#### Exercise requirements:
Each line from the one with "The image size is (800, 626)." through the final line of the entries below must be printed exactly, and the pictures must not be.

#### Provided information:

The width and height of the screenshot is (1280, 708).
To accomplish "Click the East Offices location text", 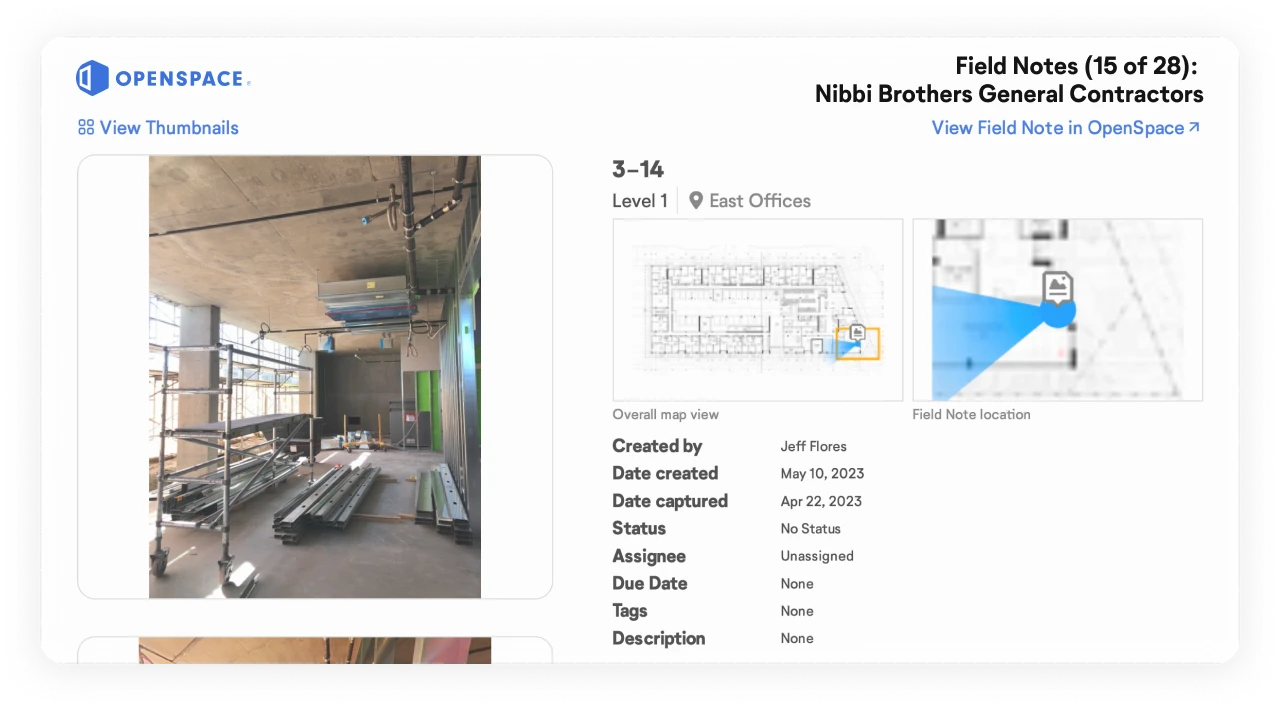I will point(760,201).

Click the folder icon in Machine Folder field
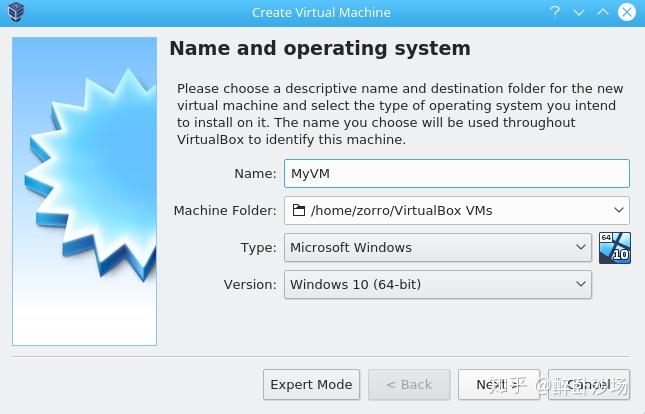click(298, 210)
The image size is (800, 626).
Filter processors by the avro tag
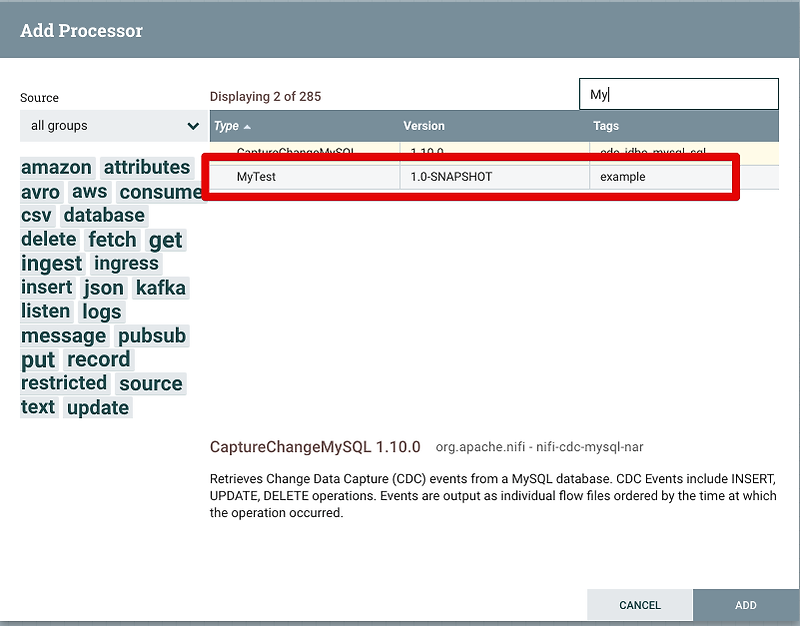(40, 191)
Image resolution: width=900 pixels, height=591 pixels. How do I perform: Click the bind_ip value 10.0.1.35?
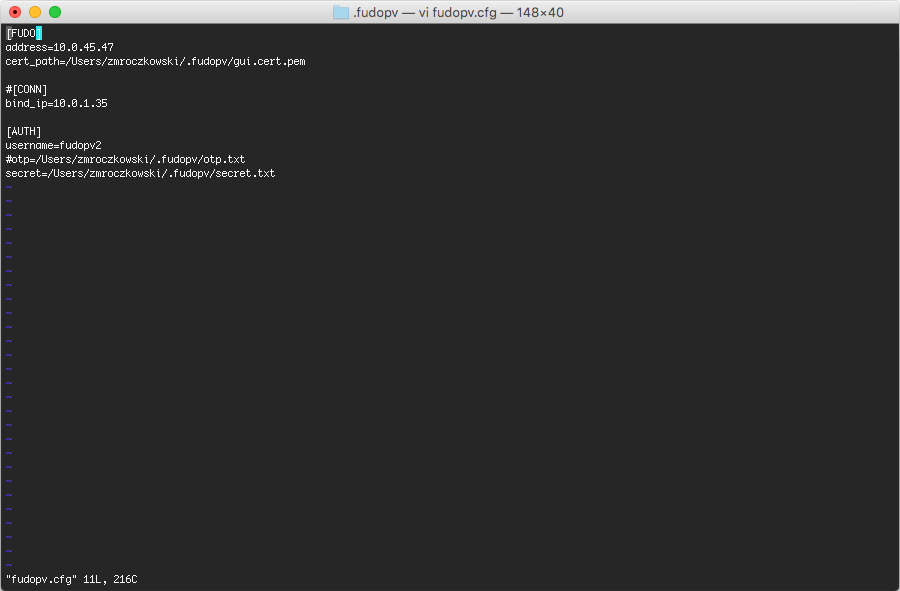tap(80, 103)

#### Result:
The image size is (800, 626).
Filter processors by the avro tag
(40, 191)
Image resolution: width=900 pixels, height=591 pixels. How do I perform: Click the bind_ip value 10.0.1.35?
tap(80, 103)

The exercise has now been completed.